Of course, I should also say that I fight these battles for my husband too. The love of my life, my soul mate, my best friend. We’ve been having a bit of a rough time recently too, most likely down to the fact we’re both so utterly exhausted, being the parents of a toddler, who resembles more of an energiser bunny most days! For every fight and fall out we have though, I’m sure it makes us stronger as a result. We both apologise, and move on. Some days are harder than others, and I’ve often cried over things, and felt concerned that I’m pushing him away. It would literally break me into a million pieces to lose him. He’s my rock. He’s supported me through literally the worst times of my life, and I’ll forever be grateful for that. It shows me just what unconditional love truly is. He’s been by my side for over 15 years now, and he’s never given up on me. Even when I’ve been a total bitch to him, and been an utter nightmare to live with. He’s defended me, protected me, and blessed me with the gift of our daughter. Simply the greatest gift of all, and seeing him being such a great father too, just makes me love him all the more.

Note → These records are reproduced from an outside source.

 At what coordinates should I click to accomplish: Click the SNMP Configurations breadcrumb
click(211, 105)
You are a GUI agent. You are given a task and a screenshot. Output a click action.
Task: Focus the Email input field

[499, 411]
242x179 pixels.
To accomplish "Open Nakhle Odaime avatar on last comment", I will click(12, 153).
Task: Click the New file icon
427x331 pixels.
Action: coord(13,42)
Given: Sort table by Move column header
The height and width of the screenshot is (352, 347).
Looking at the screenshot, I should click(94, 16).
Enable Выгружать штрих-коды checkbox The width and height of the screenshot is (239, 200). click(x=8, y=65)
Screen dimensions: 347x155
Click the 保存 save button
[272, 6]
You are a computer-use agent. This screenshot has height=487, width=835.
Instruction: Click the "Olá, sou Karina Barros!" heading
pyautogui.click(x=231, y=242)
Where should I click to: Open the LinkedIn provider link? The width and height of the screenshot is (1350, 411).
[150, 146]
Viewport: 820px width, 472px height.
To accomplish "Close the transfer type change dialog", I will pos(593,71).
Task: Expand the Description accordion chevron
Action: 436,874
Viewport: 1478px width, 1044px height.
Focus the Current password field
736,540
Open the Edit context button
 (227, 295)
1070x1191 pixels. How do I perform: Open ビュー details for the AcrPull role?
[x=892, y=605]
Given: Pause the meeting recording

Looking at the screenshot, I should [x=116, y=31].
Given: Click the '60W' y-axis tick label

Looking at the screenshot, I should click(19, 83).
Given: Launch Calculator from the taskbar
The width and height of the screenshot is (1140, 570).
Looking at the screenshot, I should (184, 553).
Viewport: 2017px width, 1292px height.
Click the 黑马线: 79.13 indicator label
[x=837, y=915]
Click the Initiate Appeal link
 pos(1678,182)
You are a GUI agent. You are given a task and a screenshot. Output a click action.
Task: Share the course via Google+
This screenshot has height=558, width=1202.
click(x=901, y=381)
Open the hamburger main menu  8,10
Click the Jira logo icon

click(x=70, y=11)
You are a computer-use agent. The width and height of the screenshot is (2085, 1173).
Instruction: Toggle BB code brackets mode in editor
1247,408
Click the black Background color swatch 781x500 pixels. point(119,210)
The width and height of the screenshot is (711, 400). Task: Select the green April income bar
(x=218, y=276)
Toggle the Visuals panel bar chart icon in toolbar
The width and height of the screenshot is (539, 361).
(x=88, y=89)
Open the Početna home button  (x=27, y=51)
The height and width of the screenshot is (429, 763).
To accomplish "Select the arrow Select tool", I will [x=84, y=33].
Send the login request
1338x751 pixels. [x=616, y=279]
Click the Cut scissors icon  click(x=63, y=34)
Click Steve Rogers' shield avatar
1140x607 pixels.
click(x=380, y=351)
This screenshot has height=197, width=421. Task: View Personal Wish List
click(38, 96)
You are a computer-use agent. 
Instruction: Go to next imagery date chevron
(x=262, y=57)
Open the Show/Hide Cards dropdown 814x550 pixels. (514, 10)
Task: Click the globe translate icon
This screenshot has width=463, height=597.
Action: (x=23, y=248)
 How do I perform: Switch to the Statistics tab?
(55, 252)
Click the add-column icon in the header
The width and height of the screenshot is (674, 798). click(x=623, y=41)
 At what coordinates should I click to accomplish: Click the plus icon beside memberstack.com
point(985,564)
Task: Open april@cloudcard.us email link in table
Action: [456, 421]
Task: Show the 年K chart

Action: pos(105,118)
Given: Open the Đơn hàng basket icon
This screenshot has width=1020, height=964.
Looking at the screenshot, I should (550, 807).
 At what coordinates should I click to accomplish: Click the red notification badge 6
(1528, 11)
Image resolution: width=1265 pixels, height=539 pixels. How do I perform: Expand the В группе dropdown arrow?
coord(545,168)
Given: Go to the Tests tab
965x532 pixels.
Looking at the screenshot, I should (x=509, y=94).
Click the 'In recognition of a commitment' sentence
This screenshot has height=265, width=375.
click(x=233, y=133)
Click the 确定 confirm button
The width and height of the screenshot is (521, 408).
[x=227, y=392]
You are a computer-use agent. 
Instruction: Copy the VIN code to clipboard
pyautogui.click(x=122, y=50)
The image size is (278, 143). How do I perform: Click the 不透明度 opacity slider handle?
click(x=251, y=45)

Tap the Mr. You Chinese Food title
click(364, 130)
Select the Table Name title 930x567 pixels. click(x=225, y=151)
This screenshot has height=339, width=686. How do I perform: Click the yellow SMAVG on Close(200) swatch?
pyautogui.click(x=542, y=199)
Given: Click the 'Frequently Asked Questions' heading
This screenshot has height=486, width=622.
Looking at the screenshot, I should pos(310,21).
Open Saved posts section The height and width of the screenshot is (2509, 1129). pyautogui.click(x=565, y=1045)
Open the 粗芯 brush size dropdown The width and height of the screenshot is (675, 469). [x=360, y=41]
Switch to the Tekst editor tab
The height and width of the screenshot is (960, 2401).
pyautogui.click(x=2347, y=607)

I don’t know if any of this post has really made any sense, but it’s helped me process a few things in my head, and realise just how damn lucky I truly am. We may not have it all, but having each other is enough. I wouldn’t be here now, if it wasn’t for my husband. He came into my life at the exact point when I needed a knight in shining armour to save me. I honestly feel like the luckiest woman on the planet, I may not be rich in terms of money, but I’m most certainly rich in terms of how much I’m loved, needed and wanted. And that to me, is worth more than any amount of money.
I love my little family, and no matter what life throws at us, we’ll face it all together.